Global Sports: The Couch Potato to 5K Training Plan

Monday, December 19, 2011

The Couch Potato to 5K Training Plan

By Steven Casey


If you want the most effective 5K training plan that will get you started on a running program, then welcome to the Couch Potato to 5K Training Plan.

From sitting on the couch to running a 5k race in just 9 weeks, the 5k Training plan has been put together so anyone do it.

Take it from me, there are many people who get off to a great start but simply fail to follow it through.

Just one day at a time.

There is no rush, it's better to take your time to ease into the Couch Potato to 5K training program as this is the most effective way to get started and stay on track.

Anyone can follow this plan

Starting you out slowly the couch potato to 5k training plan starts by alternating you're running and walking over short distances.

What you find is that over the course of the 9 week training program you will gradually build up your level of fitness and so that by the end of the 9 week training plan you are able to run for a full 30 minutes.
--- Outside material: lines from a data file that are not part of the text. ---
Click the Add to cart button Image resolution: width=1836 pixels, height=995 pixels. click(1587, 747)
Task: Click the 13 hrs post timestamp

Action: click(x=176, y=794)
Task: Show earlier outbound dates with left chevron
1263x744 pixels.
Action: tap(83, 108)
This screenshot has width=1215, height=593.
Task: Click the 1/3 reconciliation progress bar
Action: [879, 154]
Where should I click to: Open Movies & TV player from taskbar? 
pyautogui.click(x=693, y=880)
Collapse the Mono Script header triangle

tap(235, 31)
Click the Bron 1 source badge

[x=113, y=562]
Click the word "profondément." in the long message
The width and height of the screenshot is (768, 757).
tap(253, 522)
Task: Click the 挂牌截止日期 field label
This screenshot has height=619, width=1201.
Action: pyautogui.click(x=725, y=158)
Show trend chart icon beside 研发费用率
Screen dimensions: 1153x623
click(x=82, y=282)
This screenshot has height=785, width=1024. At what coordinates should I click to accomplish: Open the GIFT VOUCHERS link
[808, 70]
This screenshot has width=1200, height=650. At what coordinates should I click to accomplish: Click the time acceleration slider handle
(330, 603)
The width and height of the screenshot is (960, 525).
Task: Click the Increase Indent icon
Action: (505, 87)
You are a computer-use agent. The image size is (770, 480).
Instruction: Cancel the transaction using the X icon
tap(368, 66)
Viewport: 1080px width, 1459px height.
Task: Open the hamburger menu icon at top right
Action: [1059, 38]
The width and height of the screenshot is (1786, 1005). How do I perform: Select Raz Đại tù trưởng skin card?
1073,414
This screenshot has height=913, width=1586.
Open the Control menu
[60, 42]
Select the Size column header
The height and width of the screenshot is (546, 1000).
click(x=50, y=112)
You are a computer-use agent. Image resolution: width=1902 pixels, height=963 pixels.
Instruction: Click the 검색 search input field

It's easy to get impatient, and you may feel tempted to skip ahead in the program, but hold yourself back.

Don't try to do more, even if you feel you can. If, on the other hand, you find the program too strenuous, just stretch it out.

Don't feel pressured to continue faster than you're able. Repeat weeks if needed and move ahead only when you feel you're ready.

The Couch Potato to 5K takes just a few minutes each week

Are you able to spare about 20 or 30 minutes for each session, three times a week?

In fact that just happens to be almost the same amount of effort for exercise that is recommended by a number of studies for optimum fitness.

There is no doubt, this training program will get you off the couch and fit.

The important thing is that you space out your training days throughout the week which will give yourself a better chance to rest and recover between efforts.

There is no need for you to be running too fast, you are better to wait until your bones become stronger and when your body is fitter. When starting out it is better to gradually increas the time or distance you run.

Mix it up, Run for time, or run for distance

The reason this training program works so well is because it is simple, in fact you have two ways to follow this program, you can measure your runs by time or by distance.

Either one works just as well, choose the option that seems easiest for you to keep track of.

If you go with the distance option, and you are not using a track to measure the distances, just estimate. It's not important to have the distances absolutely exact.

One last tip, before you set out on your training, make sure to precede each session with a five minute warm-up walk or jog.